■ PROBLEM DESCRIPTION ■
Every line from the one containing "Info@ugec-eg.com (109, 2371)" to the one containing "兄妹 (16, 707)" in the records below, both included, must be set down exactly, and no other line.
*** Opening RECORDS TO USE ***
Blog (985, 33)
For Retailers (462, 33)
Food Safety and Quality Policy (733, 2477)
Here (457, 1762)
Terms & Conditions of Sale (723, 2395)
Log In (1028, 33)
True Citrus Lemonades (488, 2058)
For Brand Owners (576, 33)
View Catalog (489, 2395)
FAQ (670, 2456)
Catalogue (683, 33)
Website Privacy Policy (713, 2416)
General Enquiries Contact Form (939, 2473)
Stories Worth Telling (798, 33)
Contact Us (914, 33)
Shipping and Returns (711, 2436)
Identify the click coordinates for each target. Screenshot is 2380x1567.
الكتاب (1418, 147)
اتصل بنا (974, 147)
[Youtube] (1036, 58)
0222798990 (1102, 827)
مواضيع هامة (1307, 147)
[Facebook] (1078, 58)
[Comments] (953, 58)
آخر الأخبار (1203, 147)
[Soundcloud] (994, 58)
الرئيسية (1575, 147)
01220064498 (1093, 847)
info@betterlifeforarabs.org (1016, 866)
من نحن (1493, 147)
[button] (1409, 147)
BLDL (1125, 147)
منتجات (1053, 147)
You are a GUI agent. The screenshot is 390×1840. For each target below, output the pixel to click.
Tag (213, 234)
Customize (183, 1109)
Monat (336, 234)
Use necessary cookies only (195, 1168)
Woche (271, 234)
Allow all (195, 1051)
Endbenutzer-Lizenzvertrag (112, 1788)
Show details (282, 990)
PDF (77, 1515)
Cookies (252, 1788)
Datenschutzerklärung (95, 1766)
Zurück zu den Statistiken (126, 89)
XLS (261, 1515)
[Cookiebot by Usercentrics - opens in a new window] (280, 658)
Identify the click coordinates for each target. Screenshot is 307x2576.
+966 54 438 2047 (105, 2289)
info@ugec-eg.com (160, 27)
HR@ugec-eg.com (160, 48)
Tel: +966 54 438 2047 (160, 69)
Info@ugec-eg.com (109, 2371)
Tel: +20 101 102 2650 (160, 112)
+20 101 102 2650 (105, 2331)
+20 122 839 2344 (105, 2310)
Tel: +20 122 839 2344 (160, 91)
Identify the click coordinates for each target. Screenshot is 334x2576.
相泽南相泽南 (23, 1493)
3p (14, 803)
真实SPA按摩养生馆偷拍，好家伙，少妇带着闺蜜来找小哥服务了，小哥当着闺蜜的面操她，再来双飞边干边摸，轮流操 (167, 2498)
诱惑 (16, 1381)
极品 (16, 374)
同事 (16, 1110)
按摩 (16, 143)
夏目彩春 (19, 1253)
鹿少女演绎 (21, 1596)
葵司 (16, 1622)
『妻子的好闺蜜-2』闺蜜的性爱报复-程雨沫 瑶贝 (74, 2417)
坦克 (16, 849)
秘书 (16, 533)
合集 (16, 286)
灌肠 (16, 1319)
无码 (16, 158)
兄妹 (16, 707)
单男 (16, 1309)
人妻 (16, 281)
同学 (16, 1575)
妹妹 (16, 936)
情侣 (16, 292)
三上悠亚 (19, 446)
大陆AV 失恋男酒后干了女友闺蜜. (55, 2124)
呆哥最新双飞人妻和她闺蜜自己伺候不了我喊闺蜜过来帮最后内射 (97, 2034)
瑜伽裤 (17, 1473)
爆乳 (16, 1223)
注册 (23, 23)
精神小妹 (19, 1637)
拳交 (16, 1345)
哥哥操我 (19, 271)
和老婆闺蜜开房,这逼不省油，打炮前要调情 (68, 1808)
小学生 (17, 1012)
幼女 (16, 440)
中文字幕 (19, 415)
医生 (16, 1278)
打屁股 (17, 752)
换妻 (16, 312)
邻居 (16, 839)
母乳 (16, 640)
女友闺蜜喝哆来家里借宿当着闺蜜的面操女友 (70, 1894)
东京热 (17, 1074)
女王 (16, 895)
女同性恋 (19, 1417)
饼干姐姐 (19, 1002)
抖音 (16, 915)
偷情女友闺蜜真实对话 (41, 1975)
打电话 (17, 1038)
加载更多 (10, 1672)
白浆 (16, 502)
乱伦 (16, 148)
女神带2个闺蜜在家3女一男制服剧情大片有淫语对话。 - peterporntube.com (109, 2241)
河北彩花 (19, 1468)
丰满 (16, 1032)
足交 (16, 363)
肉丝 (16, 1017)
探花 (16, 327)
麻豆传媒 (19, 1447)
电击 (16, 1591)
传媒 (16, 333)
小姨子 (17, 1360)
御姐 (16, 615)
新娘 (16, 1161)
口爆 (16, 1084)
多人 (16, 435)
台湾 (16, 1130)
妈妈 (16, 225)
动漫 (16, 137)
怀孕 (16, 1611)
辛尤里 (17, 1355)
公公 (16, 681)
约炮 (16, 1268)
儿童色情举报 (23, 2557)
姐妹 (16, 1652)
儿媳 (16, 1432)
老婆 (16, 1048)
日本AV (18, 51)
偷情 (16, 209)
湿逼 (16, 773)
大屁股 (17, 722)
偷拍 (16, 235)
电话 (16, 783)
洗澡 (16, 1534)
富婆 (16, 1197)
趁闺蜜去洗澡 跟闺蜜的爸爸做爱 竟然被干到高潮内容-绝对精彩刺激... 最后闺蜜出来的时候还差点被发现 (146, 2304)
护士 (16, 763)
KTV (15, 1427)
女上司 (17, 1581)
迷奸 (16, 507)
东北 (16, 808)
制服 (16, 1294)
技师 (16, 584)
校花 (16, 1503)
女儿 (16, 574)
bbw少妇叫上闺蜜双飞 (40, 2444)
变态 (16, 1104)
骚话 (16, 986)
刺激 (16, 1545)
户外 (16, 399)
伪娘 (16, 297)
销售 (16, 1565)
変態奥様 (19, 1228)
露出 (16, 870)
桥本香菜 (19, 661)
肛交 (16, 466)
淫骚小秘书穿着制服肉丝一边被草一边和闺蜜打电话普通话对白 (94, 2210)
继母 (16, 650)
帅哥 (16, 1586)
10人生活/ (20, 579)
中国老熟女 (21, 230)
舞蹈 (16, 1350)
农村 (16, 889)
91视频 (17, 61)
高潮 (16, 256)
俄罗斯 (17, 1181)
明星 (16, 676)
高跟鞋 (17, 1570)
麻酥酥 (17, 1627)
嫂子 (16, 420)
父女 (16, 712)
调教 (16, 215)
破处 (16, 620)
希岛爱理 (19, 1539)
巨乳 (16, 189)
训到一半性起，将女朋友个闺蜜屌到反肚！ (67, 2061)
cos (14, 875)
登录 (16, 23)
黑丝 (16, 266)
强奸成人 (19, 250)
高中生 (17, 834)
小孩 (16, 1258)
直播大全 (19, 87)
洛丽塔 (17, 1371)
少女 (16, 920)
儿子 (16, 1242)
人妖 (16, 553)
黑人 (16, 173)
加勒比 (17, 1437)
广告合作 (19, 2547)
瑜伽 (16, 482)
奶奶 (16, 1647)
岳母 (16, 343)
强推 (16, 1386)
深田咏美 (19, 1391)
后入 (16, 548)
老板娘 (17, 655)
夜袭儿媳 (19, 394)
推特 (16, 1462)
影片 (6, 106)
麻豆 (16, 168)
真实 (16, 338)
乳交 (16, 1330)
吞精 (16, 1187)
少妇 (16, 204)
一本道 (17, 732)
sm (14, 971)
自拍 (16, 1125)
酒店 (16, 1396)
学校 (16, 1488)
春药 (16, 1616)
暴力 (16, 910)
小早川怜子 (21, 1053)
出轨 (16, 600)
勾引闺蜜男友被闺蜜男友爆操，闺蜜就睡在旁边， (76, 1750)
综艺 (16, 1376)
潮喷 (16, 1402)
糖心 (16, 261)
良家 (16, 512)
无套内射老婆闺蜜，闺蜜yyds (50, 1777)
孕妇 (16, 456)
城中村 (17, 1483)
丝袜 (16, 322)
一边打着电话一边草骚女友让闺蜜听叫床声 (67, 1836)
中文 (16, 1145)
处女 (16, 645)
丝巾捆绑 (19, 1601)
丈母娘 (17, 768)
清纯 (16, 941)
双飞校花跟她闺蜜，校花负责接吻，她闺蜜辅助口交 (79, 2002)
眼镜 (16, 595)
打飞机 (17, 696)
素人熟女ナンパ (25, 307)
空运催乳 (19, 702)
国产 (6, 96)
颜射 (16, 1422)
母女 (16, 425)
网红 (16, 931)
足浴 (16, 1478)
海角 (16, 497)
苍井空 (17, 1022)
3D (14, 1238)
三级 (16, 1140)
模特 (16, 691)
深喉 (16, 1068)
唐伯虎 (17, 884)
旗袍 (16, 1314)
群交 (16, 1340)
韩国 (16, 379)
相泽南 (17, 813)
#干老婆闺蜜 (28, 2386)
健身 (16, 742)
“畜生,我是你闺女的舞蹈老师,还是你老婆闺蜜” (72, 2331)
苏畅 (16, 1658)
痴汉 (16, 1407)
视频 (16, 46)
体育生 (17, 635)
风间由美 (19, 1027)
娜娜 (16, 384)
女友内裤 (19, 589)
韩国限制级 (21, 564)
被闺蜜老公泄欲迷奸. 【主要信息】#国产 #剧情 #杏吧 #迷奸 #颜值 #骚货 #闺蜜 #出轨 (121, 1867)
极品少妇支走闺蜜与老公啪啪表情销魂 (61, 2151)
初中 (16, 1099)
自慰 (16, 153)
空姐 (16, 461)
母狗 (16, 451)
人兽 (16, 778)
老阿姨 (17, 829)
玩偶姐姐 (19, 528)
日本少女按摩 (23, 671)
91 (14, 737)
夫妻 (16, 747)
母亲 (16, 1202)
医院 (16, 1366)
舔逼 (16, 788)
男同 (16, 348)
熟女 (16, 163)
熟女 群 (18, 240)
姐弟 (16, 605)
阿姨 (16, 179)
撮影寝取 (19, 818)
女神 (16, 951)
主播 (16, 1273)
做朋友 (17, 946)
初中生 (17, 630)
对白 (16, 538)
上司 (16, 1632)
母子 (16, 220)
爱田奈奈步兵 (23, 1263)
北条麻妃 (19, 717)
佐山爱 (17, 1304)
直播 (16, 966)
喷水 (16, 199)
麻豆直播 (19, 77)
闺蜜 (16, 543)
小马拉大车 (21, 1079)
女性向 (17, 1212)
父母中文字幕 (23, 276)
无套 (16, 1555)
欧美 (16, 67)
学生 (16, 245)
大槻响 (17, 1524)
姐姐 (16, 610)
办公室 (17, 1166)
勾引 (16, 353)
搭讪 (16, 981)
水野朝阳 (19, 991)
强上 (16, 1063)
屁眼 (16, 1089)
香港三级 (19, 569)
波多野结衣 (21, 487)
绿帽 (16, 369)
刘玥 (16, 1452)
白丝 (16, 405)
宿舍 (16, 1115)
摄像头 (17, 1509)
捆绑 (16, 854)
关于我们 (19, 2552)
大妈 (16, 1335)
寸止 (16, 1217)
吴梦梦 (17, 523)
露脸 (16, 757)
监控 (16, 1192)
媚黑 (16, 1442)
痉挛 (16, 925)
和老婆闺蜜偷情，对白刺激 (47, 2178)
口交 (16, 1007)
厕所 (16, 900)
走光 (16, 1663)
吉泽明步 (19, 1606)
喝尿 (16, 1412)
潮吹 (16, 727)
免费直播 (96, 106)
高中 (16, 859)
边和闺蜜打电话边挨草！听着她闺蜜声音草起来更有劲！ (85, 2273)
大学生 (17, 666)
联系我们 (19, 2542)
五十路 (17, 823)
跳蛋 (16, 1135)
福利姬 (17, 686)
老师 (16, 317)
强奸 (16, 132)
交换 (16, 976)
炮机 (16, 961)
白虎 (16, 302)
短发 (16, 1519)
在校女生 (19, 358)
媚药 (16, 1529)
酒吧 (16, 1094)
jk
*** Closing RECORDS TO USE ***
■ TASK RESPONSE ■
Info@ugec-eg.com (109, 2371)
Tel: +20 101 102 2650 (160, 112)
+20 101 102 2650 (105, 2331)
+20 122 839 2344 (105, 2310)
Tel: +20 122 839 2344 (160, 91)
Identify the click coordinates for each target. Screenshot is 334x2576.
相泽南相泽南 (23, 1493)
3p (14, 803)
真实SPA按摩养生馆偷拍，好家伙，少妇带着闺蜜来找小哥服务了，小哥当着闺蜜的面操她，再来双飞边干边摸，轮流操 (167, 2498)
诱惑 (16, 1381)
极品 (16, 374)
同事 (16, 1110)
按摩 (16, 143)
夏目彩春 (19, 1253)
鹿少女演绎 (21, 1596)
葵司 (16, 1622)
『妻子的好闺蜜-2』闺蜜的性爱报复-程雨沫 瑶贝 (74, 2417)
坦克 (16, 849)
秘书 (16, 533)
合集 (16, 286)
灌肠 (16, 1319)
无码 (16, 158)
兄妹 (16, 707)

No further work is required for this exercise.